Earlier this year, following President Donald Trump's first attempt to issue an executive order suspending refugee admission to the U.S. and restricting immigration from seven Muslim countries, literary agents across the publishing industry announced a collective open call for submissions by Muslim writers. This month, a writer who secured an agent through that call has now signed a book deal.

The U.K.'s Borough Press has announced that its publicity director, Ann Bissell, has made her first acquisition, buying U.K. and Commonwealth rights to The Pact We Made, by Layla AlAmmar, from Ben Fowler at Abner Stein, on behalf of Melissa Edwards at Stonesong. Borough Press calls The Pact We Made the "first of the novels discovered through the open call to find a publisher." It will be published in hardcover on March 7, 2019.

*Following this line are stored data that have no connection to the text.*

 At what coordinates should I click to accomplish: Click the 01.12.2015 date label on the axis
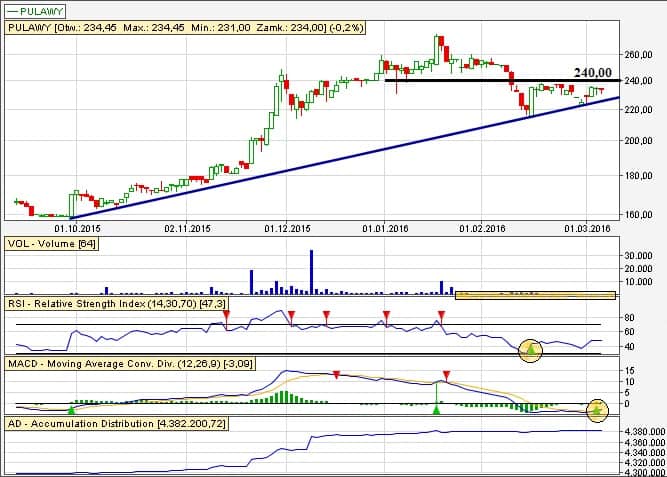coord(287,228)
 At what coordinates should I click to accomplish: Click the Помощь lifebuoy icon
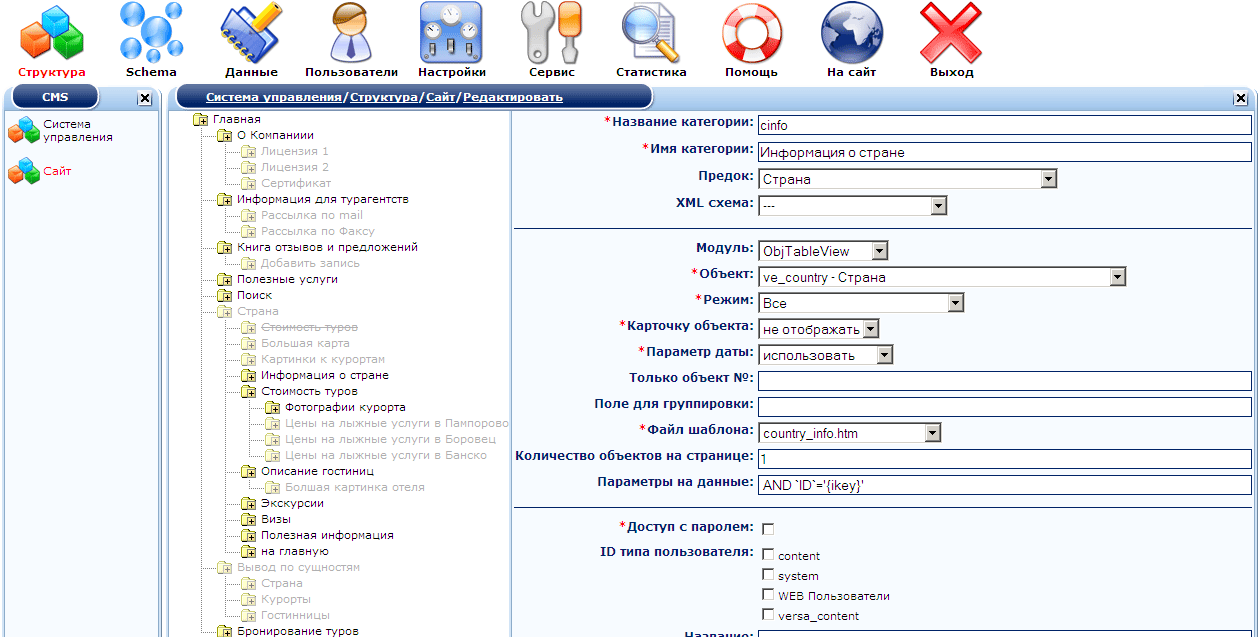(x=751, y=33)
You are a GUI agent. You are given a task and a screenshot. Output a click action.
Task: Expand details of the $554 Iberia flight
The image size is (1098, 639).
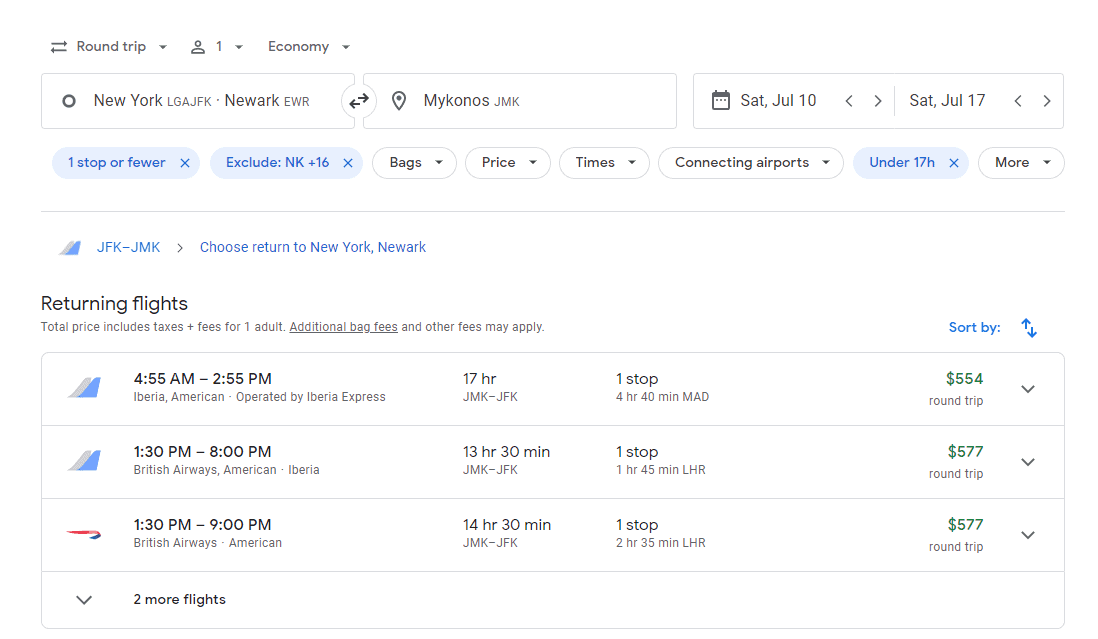tap(1028, 388)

The novel, which is AlAmmar’s debut, tells the story, the publisher said, of Dahlia, "who is staring down the barrel of her thirtieth birthday, the age when a Kuwaiti woman from a good family is past her prime marrying years. Dahlia straddles two worlds: one in which she’s a modern woman living in a modern city, and another where she can’t have male friends, or leave the country without her father’s permission." The publisher has compared the book to Kate Chopin's The Awakening.

AlAmmar, who grew up in Kuwait with an American mother and a Kuwaiti father, has a masters in creative writing from the University of Edinburgh. She was a finalist for the Aesthetica Magazine Creative Writing Award in 2014.

"I'm thrilled to be signing this deal with The Borough Press," AlAmmar said in a statement. "It's an impressive imprint whose titles I love, and I am so proud to be working with them on my debut novel."